Raffaels Blick gleitet voller Schadenfreude an mir herab. " Das wünschst du dir, ich weiß, aber es ist wahr. Und wer könnte es ihm verübeln?"
"Du hast mir mehr vertraut als ihm."
Drück endlich ab, verdammt! fordert mein Unterbewusstsein, doch ich schaffe es einfach nicht meinen Zeigefinger das winzige Stück zu krümmen, das das Leben dieses Widerlings beenden würde.
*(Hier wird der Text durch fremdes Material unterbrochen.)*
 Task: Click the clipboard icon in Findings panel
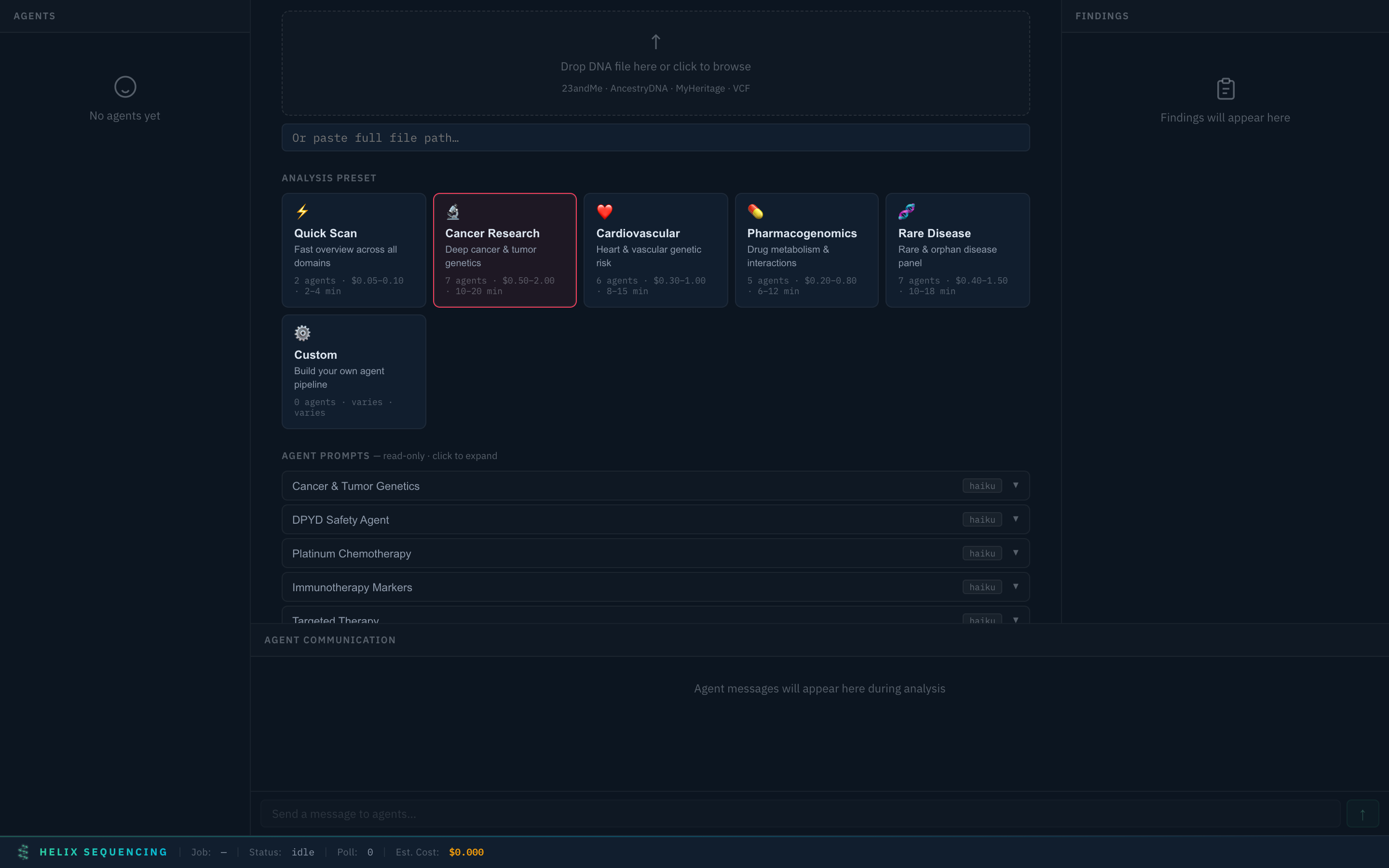point(1225,88)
Er scheint meine Gedanke zu erraten.
"Du bist zu weich." Grinsend lässt er den Lauf der Waffe los und dreht sich um. "Ich kriege dich, so oder so, nur momentan langweilst du mich, kleine Apollonia. Der Reiz , den du auf mich ausgeübt hast, ist weg." Abrupt fährt er herum. Der Mond erhellt seine hassverzerrten Züge.
" Du bist allein. Dein Alter ist verreckt, das liebe Sonnylein hasst dich und für Enza und den lächerlichen Katzenboss, bist du nur noch eine kleine dumme Last, die sie nur dulden, weil du ihrer drogensüchtigen Tochter so ähnlich bist. Glaub mir, ich werde dich noch f**cken , aber den Zeitpunkt musste ich aufgrund all dieser abtörnenden Tatsachen leider verschieben."
"F**ck dich selber!"Ich senke meine Arme auf seine empfindlichste Stelle und drücke ab. Sekundenlang durchzuckt ein ruckartiger Schmerz meine Arme als ich zurücktaumele.
Raffael liegt am Boden und hält sich das blutige Knie. Anscheinend habe ich seinen widerlichen Schwanz verfehlt.
"Du verdammte kleine F**tze!" presst er schmerzverzerrt hervor. "Das wirst du mir..." der Satz bleibt unvollendet.
Ich höre jemanden schreien, als Raffaels Gesicht vor meinen Augen in einer Wolke aus Blut zerreisst.
Jemand packt mich von hinten und zieht mich rückwärts mit sich.
Warum hört der schreckliche Schrei nicht endlich auf? Verzweifelt presse ich mir die Hände auf die Ohren.
"Shhh. Ist ja gut." Tröstet mich eine warme Stimme . "Er kann dir nichts mehr tun ,kleine Göttin der Untoten. "
"Tomasso? "Der Schrei verstummt. Erst jetzt wird mir klar, dass ich diejenige war, die geschrien hat.
Zögernd löse ich mich aus Tomassos Armen und wende mich der Stelle zu, wo Raffaels Leiche liegt.
Voller Entsetzen schlage ich beide Hände vor den Mund. Da, wo vorher seine rechte Wange war, klafft ein blutiges faustgroßes Loch. Einzelne Sehnenstränge schimmern in der blutigen Masse. Auf zittrigen Beinen gehe ich um ihn herum und stosse einen weiteren Schrei aus, als ich in die schreckensgeweiteten Augen blicke. Angwidert wende mich ab und sinke würgend auf die Knie. Tomasso steht da und sieht mir wortlos zu.
"Geht es?" Will er nach einer gefühlten Ewigkeit wissen.
Ich lasse die Frage unbeantwortet und erdulde, wie er fürsorglich seinen Arm um meine Schultern legt.
" Lass uns gehen. Ich sage Big Tom bescheid. Er wird die Leiche beseitigen, bevor jemand was merkt."
Sanft streicht er mir über das Haar. "Es ist vorbei, Apollonia. Er ist tot."
Den ganzen Rückweg über, bis wir das Schloß erreicht haben, versuche ich den Gedanken loszuwerden, das Raffael mir zugeblinzelt hat.